▶ **TO DO**
Copy, exactly and without additions, every line in the records below from the one holding "Eventi (34, 857)" through the one holding "Copertine e lanci (46, 1141)", both ends included.

Collected data
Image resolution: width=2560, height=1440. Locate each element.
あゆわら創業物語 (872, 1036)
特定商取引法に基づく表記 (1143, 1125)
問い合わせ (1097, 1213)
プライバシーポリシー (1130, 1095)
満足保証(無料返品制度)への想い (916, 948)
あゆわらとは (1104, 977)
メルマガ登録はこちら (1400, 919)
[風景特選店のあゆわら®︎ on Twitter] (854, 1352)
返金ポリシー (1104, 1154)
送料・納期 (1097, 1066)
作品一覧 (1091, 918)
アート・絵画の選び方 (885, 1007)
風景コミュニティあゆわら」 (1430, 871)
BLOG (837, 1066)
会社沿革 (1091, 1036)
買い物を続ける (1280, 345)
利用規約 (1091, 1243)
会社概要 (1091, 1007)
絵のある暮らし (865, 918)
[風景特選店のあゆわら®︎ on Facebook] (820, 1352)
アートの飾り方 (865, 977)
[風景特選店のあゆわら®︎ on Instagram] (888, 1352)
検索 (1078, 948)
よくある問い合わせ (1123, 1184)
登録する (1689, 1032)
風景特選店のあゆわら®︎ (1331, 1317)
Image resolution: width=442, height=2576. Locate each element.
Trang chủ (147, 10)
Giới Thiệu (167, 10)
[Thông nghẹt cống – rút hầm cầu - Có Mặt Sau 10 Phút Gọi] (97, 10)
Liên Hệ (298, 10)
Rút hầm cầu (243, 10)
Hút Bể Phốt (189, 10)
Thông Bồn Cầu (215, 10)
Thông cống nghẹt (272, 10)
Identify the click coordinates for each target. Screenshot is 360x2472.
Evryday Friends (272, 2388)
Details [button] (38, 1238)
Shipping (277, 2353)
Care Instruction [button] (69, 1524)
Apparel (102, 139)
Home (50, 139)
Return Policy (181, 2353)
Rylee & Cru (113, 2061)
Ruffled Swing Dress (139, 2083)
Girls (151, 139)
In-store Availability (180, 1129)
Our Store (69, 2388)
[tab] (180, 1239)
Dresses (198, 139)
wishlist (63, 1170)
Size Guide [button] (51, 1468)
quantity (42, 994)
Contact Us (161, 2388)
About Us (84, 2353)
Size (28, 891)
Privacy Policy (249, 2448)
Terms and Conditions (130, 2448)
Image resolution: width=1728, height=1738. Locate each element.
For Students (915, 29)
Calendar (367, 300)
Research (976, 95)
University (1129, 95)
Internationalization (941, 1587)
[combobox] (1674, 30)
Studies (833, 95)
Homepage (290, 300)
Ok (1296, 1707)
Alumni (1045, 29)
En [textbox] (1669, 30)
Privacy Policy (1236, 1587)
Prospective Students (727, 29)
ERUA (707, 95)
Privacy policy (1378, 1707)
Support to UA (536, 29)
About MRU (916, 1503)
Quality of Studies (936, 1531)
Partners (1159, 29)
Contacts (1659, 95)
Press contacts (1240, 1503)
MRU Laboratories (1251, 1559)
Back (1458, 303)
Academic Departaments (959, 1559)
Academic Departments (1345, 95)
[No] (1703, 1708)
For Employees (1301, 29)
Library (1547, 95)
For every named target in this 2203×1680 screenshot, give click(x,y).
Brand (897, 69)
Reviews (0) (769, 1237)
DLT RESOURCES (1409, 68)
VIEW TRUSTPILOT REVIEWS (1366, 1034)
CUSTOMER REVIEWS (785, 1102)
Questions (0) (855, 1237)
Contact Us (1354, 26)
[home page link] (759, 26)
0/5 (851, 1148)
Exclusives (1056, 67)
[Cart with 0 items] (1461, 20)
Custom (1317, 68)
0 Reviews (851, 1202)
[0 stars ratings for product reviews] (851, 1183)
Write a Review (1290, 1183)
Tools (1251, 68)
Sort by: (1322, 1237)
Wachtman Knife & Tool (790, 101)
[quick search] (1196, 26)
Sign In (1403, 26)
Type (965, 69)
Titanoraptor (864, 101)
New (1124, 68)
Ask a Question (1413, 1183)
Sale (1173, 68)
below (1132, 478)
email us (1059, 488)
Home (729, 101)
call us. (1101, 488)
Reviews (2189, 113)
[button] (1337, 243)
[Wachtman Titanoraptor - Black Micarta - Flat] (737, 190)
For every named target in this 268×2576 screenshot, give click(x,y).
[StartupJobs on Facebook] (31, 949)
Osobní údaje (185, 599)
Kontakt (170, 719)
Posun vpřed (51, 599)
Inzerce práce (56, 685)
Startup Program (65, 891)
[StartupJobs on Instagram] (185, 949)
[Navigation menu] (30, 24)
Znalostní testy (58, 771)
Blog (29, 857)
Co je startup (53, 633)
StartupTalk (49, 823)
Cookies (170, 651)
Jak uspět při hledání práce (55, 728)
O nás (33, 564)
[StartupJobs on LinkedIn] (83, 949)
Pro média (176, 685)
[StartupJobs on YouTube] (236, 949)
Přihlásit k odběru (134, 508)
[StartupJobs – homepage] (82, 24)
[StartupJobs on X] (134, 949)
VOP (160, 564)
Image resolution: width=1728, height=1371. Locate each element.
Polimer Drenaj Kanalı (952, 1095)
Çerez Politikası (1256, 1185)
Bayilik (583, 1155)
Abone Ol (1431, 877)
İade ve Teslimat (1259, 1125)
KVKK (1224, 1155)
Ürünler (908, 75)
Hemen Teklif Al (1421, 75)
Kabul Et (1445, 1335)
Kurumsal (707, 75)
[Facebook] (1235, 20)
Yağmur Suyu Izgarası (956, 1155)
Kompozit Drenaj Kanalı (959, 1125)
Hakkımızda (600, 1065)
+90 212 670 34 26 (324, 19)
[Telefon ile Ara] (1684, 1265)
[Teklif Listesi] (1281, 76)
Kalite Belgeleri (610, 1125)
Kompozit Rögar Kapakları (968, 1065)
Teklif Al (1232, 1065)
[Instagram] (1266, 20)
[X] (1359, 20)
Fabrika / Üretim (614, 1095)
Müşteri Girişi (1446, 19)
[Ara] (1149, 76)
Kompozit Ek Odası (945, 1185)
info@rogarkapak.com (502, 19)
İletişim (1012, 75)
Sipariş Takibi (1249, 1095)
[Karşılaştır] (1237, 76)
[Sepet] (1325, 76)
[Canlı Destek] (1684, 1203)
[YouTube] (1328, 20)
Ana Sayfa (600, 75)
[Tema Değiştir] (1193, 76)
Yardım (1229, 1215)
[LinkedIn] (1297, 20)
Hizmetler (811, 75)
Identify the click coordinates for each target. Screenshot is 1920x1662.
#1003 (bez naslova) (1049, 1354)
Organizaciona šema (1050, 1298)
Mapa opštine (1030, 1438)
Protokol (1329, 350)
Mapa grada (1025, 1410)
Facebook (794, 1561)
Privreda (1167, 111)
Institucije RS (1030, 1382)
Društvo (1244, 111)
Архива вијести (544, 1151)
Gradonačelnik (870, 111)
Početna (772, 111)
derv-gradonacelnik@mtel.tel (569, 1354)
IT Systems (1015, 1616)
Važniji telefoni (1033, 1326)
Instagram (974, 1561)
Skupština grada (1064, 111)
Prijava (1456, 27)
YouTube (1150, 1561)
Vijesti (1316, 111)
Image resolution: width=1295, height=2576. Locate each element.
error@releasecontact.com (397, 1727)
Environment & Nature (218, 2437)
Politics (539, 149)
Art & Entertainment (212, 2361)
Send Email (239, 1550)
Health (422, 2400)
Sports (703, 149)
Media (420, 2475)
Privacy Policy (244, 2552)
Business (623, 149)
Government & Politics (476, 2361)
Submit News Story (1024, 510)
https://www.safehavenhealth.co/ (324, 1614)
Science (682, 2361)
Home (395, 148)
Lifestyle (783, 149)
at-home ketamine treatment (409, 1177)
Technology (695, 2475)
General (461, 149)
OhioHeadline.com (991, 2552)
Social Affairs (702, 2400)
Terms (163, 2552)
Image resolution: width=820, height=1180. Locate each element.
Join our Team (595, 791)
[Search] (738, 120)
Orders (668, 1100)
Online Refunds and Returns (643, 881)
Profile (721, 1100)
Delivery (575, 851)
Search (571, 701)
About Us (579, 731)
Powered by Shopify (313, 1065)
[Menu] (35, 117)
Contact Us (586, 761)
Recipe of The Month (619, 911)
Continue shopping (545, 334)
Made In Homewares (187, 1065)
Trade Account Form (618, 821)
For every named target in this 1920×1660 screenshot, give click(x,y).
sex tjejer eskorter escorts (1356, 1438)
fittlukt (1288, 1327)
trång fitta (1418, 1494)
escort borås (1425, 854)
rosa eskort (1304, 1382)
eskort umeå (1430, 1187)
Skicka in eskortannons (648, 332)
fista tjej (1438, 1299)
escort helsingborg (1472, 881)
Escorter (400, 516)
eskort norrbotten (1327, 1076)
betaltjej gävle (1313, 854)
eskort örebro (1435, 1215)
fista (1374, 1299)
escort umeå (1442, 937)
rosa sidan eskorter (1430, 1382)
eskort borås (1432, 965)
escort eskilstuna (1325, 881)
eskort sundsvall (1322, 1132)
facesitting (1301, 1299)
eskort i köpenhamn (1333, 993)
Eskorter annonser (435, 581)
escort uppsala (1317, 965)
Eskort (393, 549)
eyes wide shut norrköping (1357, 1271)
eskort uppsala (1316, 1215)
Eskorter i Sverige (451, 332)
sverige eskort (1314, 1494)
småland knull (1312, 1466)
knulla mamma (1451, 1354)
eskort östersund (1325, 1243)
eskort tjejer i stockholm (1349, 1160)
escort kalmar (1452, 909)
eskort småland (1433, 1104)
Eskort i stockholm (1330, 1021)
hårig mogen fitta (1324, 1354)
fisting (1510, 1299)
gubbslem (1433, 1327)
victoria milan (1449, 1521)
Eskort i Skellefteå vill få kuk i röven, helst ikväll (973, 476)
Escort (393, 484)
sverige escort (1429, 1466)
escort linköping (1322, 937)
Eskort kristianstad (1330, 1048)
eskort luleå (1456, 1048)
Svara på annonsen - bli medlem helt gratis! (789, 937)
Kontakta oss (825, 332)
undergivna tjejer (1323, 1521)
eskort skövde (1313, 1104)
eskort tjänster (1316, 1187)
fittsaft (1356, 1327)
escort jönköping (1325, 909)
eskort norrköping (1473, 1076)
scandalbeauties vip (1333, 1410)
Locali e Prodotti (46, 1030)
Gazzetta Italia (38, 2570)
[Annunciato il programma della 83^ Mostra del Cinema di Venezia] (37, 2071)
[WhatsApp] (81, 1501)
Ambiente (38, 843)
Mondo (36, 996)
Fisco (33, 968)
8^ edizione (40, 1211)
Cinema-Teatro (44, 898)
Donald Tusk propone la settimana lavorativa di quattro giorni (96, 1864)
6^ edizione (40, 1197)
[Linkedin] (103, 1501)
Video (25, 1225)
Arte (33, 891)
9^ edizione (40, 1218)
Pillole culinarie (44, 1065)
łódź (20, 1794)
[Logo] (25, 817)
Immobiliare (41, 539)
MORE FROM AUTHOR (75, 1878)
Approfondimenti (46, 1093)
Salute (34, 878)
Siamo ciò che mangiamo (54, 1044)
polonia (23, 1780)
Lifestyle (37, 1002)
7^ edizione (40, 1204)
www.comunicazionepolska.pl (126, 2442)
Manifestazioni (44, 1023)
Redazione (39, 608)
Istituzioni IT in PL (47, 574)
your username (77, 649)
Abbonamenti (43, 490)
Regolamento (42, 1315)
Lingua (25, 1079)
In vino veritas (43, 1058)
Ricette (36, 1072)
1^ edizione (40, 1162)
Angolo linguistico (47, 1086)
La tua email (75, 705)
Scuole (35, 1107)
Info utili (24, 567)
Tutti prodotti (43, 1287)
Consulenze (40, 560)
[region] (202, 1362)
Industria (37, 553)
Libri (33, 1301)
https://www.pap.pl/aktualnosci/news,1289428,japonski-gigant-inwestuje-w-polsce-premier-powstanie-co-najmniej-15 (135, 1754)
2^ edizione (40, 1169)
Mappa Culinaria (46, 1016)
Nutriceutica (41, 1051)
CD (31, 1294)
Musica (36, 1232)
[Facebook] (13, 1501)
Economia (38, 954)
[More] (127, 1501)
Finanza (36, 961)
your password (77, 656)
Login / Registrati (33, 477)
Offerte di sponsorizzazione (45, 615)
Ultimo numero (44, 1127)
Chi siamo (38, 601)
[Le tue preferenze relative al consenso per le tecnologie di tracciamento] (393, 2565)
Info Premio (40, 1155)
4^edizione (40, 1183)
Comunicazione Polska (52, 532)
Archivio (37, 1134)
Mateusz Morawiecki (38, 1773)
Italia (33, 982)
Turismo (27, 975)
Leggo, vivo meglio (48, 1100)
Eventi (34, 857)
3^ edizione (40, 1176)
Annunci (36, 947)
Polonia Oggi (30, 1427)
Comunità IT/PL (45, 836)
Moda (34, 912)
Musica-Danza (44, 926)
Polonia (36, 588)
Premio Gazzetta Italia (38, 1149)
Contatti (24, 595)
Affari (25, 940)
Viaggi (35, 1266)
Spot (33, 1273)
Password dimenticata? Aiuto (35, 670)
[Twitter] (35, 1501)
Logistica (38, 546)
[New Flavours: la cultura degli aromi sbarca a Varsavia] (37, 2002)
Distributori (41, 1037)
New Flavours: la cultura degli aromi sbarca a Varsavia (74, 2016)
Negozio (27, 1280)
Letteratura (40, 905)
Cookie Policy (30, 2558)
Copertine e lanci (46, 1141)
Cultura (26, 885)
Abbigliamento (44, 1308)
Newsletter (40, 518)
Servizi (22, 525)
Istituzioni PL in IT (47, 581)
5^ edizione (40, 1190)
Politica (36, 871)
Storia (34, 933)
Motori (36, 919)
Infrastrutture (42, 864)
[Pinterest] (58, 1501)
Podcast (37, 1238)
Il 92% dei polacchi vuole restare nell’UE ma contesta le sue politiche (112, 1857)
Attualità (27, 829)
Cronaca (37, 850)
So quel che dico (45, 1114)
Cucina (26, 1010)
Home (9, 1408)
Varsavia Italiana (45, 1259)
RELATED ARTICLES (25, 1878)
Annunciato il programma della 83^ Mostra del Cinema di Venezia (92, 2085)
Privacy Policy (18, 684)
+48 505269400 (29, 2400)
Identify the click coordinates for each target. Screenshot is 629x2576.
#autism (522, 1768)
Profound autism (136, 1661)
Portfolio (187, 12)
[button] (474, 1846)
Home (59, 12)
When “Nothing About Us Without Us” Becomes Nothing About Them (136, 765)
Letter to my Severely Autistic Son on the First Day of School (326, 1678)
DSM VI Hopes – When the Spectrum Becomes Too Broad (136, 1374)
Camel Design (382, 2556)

▶ **THE ANSWER**
Eventi (34, 857)
3^ edizione (40, 1176)
Annunci (36, 947)
Polonia Oggi (30, 1427)
Comunità IT/PL (45, 836)
Moda (34, 912)
Musica-Danza (44, 926)
Polonia (36, 588)
Premio Gazzetta Italia (38, 1149)
Contatti (24, 595)
Affari (25, 940)
Viaggi (35, 1266)
Spot (33, 1273)
Password dimenticata? Aiuto (35, 670)
[Twitter] (35, 1501)
Logistica (38, 546)
[New Flavours: la cultura degli aromi sbarca a Varsavia] (37, 2002)
Distributori (41, 1037)
New Flavours: la cultura degli aromi sbarca a Varsavia (74, 2016)
Negozio (27, 1280)
Letteratura (40, 905)
Cookie Policy (30, 2558)
Copertine e lanci (46, 1141)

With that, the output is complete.